I'm trying to find out if it's possbible - or what's the best way - to compare programmatically different topic models created with mallet to determine the "best" fitting model for the given corpus.
The API offers a Method to determine the Log Likelihood of the generated model. See f.e. : #modelLogLikelihood()
Afaik it's possible to compare different models based on the log likelihood of held-out data. But this method computes the likelihood of .. the whole model, I guess? I already checked the source code, but this didn't bring light into the darkness.
So my question is: Is the output of the above mentioned method suitable to compare different topic modeling algorithms like Hierarchical PAM, LDA, DMR, ... to find out which model (theoretically) represents the corpus the best way?

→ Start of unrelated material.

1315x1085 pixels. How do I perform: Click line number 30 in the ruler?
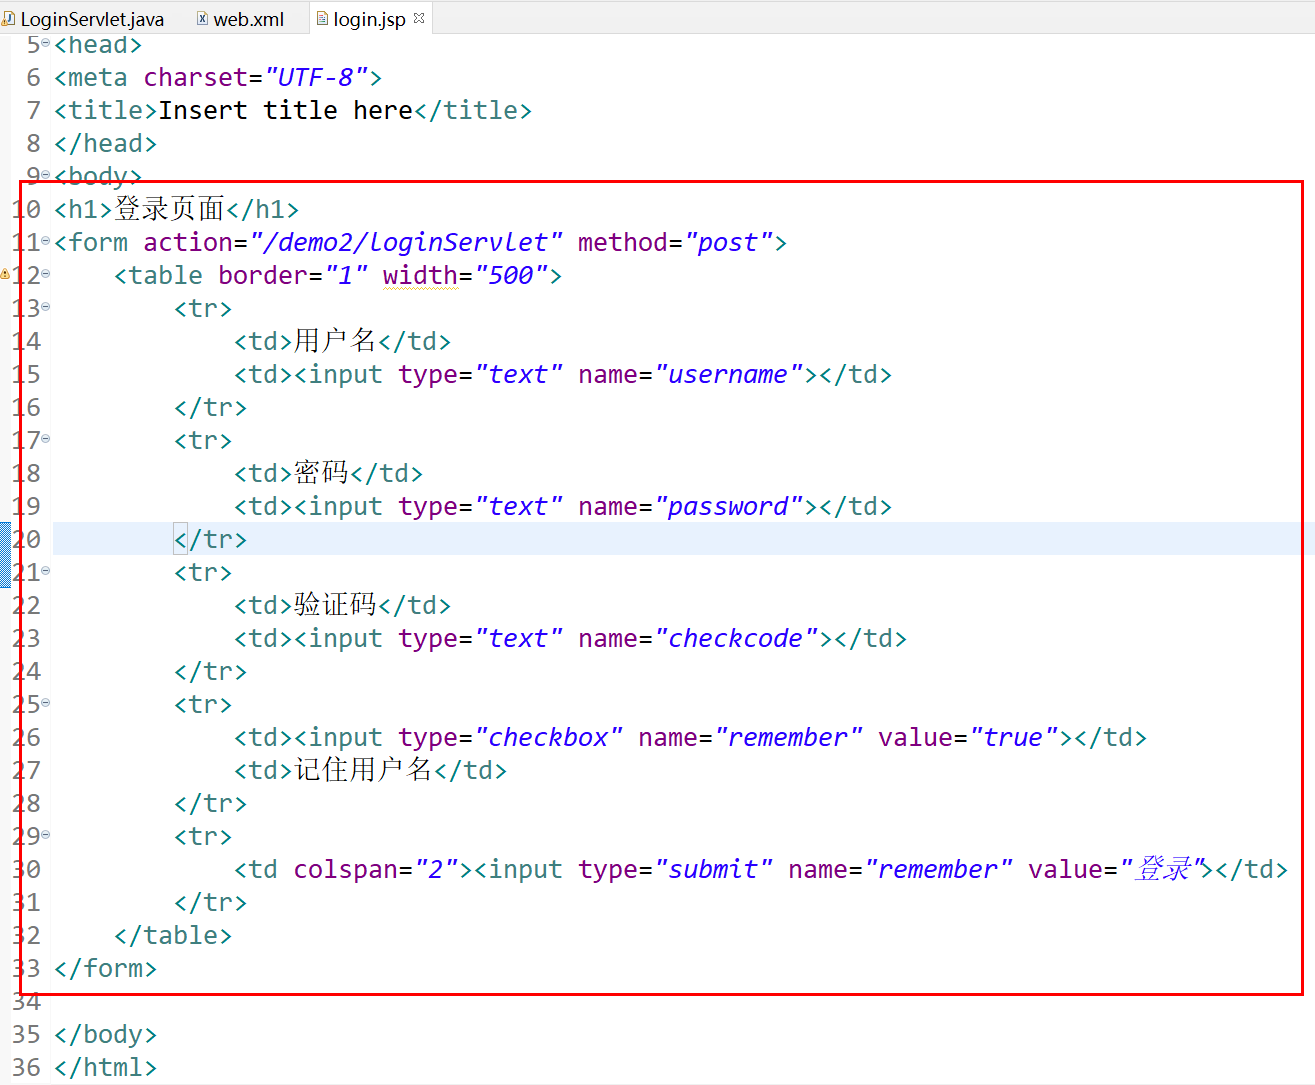(26, 869)
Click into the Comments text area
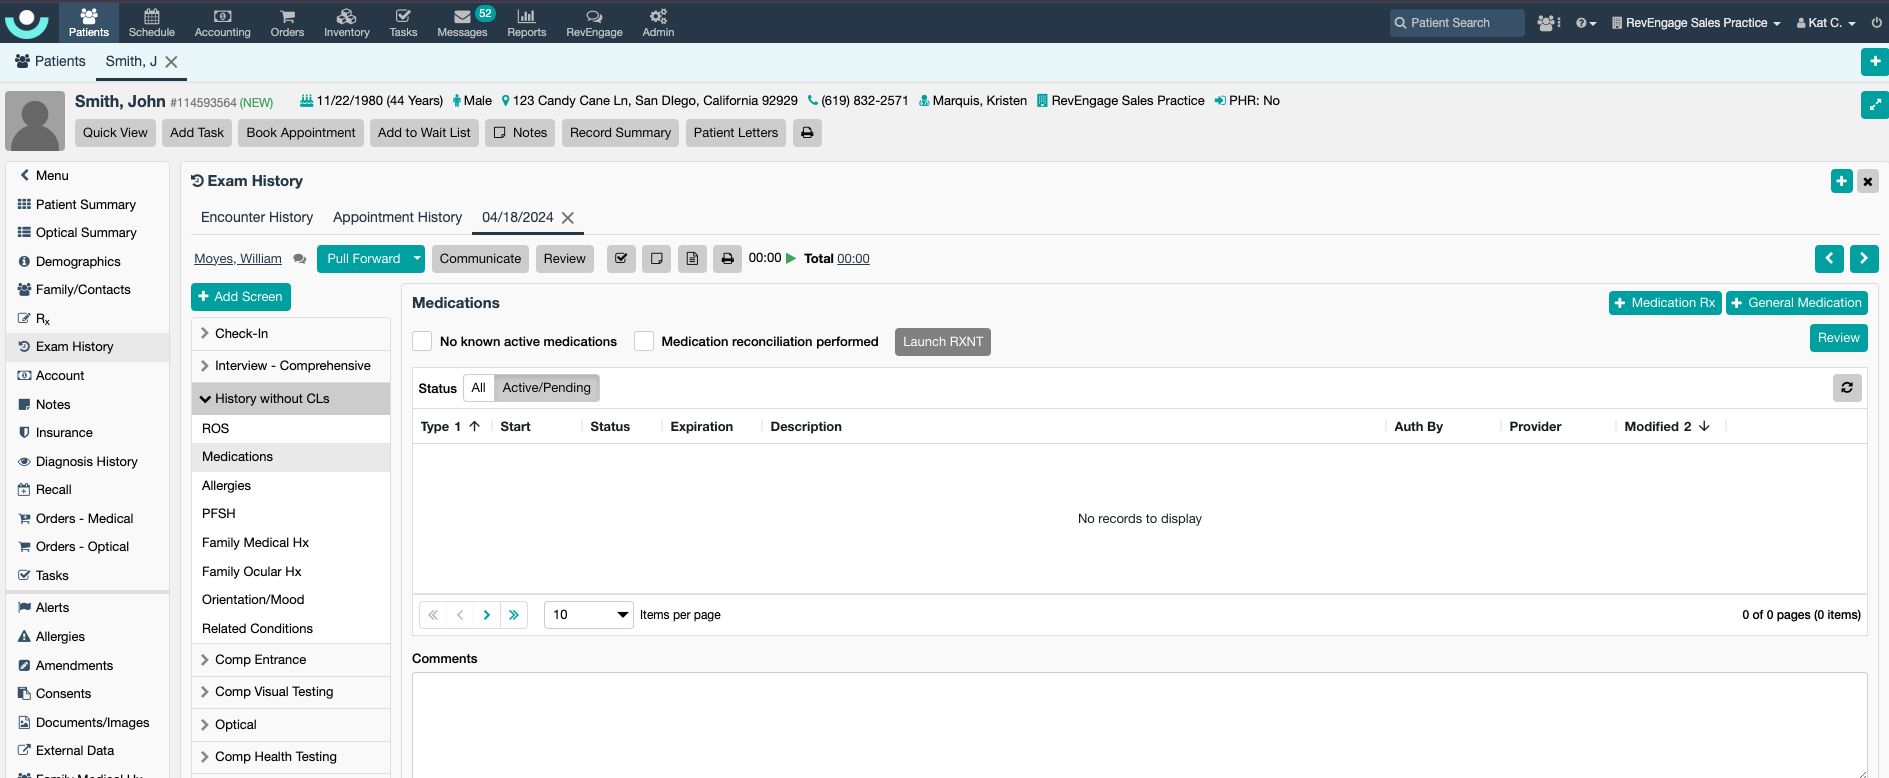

The intention of the log likelihood calculation is to provide a metric that is comparable across different models. That said, I wouldn't recommend using it in that way.
First, if you actually care about language model predictive likelihood, you should use one of many more recent deep neural models.
Second, likelihood is very sensitive to smoothing parameters, so the fact that you get consistent differences may be just an artifact of your own settings. Preprocessing decisions like tokenization and multi-word terms can also have a bigger impact than choice of model.
Third, if you are actually interested in topic model output, you should be clear about what you want from the model, and what characteristics of a model make it useful for your specific needs. I like to suggest that people think of a topic model as more like making a map than fitting a regression. The best resolution of the map depends on where you want to go.
Finally, you are almost certainly better off with the simplest model.